Art also helps them reflect and understand difficult thoughts and feelings about identity. 

“I’m someone who creates in order to live,” Acuña said.

The audience at the LUSH reception listens to Acuña during an artist talk on Wednesday, Oct. 26. LUSH is Acuña’s first solo show. // Photo by Finn Wendt

The butterflies found in much of Acuña’s art are a nod toward their focus on identity. One of Acuña’s drypoint works includes butterflies that are indigenous to Asian countries, including their family’s home country, the Philippines.

“The butterfly piece was something that stood out to me,” said fifth-year Sam Hankins, who recently visited the “LUSH” exhibit. “The texture and the color choices were really attractive to me. It brought everything in [with] the rest of the work. It’s very cohesive.”

“LUSH” also features multiple fashion pieces. Acuña said during the COVID-19 pandemic, they had no access to ceramic studios. So, they turned to clothing as a new form of sculpture.

The exhibit showcases Acuña’s work in photography. By collaborating with models and using their own reworked clothing pieces, Acuña created photos focused on identity in natural environments.
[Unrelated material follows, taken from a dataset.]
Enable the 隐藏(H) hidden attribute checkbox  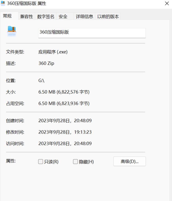coord(75,162)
“I want people to be motivated to invest in their own creativity,” McCully said. “Acuña is really working with the idea of imperfection with this, and the ways that we feel that we need to present ourselves as perfect people.”

McCully said that oftentimes, in the art world, artists internalize a message that they must choose one medium and stick to it.
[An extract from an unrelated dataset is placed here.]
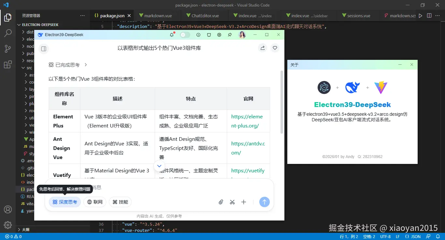Pin the Electron39-DeepSeek window on top
The image size is (445, 240).
click(x=230, y=35)
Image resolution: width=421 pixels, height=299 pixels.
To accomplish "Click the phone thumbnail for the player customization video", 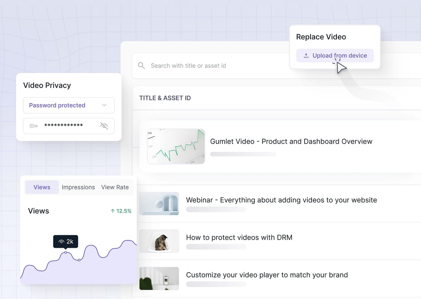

“[Acuña is] fighting against that and saying ‘We are multifaceted people and people are allowed to try out different things,’” McCully said.

Ashley Mask, an assistant professor for Art and Museum Education at Western, said art can be a way of making sense of the world without words or languages. By making something new to the world, artists can find a sense of understanding about their experiences or surroundings. 

“Art can be many things. That’s one of the reasons I love it,” Mask said. “It's very hard to pigeonhole it, and as soon as you try to, there’s an artist who’s going to try to break that.”

Mask said that art is like an offering for the audience to receive. Art can be a vessel to hold space for emotion and conversation.

“I always hope that the audience, the viewer, anyone who views my work, can appreciate themselves as flawed. That’s a beautiful thing,” Acuña said. “If that [art] can be beautiful, so can we.”

The audience at the reception seemed to understand that message and feel Acuña’s emotion.

“Seeing the artist talk, and how emotional they got about discussing the beauty and flawed beings in humanity, was really touching,” Hankins said. “That’s something I’ll think about when I leave the gallery.”

For those interested in experiencing “LUSH,” the VU Gallery is open to visitors from 11 a.m. to 5 p.m. on weekdays.